В начале нового 1807 года в своих донесениях в Петербург главнокомандующий генерал Михельсон про­должал рисовать достаточно благостную картину отношений с татарами Буджака. К примеру, 18 января он писал: «Татаре буджацкие хоть не все, то есть исключая округи Измаильской, дали вновь письменное обя­зательство, которое в копии при сем прилагаю, в верности к нам и преданности, и даже цепь вместе с ка­заками нашими между Татар-Бунаром и Мусаитом (где главные наши посты) содержат, считая действие сие не против Порты, а против бунтовщика Пехливана, против которого они ненависть имеют» [59]. Однако в дей­с­т­вительности Пехливан, получивший полное прощение османского падишаха после объявления войны Рос­сии, уже не был «мятежником», и далеко не все татары испытывали к нему ненависть.

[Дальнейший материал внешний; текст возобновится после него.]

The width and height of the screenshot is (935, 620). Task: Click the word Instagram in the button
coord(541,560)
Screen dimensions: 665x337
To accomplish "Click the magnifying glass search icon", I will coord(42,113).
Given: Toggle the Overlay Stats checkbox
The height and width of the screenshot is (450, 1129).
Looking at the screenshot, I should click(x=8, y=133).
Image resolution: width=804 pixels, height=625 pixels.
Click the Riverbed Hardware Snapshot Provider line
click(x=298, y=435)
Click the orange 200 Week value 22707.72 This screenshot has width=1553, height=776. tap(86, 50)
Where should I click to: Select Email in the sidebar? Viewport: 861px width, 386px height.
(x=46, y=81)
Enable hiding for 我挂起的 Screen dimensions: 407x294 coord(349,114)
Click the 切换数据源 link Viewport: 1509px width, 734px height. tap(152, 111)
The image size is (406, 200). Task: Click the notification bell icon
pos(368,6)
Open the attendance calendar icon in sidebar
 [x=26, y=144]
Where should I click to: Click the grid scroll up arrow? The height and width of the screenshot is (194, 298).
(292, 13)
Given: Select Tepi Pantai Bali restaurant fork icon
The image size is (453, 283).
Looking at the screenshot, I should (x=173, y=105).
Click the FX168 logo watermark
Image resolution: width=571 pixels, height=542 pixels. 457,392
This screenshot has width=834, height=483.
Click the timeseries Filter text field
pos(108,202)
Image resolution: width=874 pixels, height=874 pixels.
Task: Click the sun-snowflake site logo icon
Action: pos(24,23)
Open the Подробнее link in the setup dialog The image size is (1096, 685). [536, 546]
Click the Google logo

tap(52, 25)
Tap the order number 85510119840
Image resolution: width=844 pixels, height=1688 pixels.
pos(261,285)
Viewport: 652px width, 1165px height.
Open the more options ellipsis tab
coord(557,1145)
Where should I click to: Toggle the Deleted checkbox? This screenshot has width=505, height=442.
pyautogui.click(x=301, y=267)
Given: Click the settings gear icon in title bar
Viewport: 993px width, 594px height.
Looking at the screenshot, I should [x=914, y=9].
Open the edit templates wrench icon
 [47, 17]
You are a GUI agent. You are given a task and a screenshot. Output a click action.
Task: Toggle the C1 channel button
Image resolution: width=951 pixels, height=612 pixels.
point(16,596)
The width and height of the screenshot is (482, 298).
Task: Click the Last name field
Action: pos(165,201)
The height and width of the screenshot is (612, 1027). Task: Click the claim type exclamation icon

В штабе Молдавской армии довольно быстро осознали серьёзность реального положения дел. Для пере­говоров со старшинами татар Буджака Михельсон решил отправить надворного советника К.И. Фацарди (иначе Фацардий), чиновника дипломатического ведомства, состоявшего при его штабе «для управления ази­атскими делами» [60]. Каэтан Иванович Фацарди в 1804–1806 гг. служил русским консулом в Видине, хо­рошо владел турецким языком и был знатоком региона. Он не раз бывал по делам службы в Буджаке и был хорошо знаком с тамошней татарской элитой. В частности, именно он был командирован в Буджак с дипло­матической миссией в 1801 году, когда готовилось несостоявшееся тогда переселение татар в Россию. Те­перь же, в начале 1807 года, Фацарди получил от Михельсона предписание убеждать татарских мурз в гро­зящей им, в случае неповиновения, гибели, а также склонять их к переселению в пределы России, на Молоч­ные воды. Фацарди энергично приступил к выполнению своей миссии. 29 января он докладывал Михель­сону из Фальчи, что, «будучи отправлен несколько раз в Буджак, успел узнаться с сими татарами; увидеться с прежними и знакомиться с новыми» [61]. Общее содержание его рапорта было успокаивающим. Фацарди отмечал «всегда владеемые между мурз несогласие, зависть и природную друг к другу недоверчивость» [62]. Кроме того, по словам российского чиновника, между татарами и живущими среди них болгарами и мол­даванами существовала лютая ненависть «по причине религий и совершенном фанатизме» [63]. Поэтому хрис­тиане Буджака были самыми исправными доносчиками о намерениях и действиях татар, в силу чего пос­лед­ние должны были всерьёз остерегаться опрометчивых шагов. Всё это, по мнению Фацарди, позволяло наде­яться на благополучное развитие событий в Буджаке и на успех переговоров.

Однако в действительности для такого оптимизма не было оснований. В середине января 1807 года нача­лось настоящее массовое бегство Буджакских татар на турецкую сторону. Как вспоминал Ланжерон, «боль­шая часть их передалась Измаилу и каждый день туда перекочевывали целые деревни. Так как они передви­гались со всем своим имуществом и скотом, то несколько кавалерийских набегов внутрь страны могли бы остановить многих из них».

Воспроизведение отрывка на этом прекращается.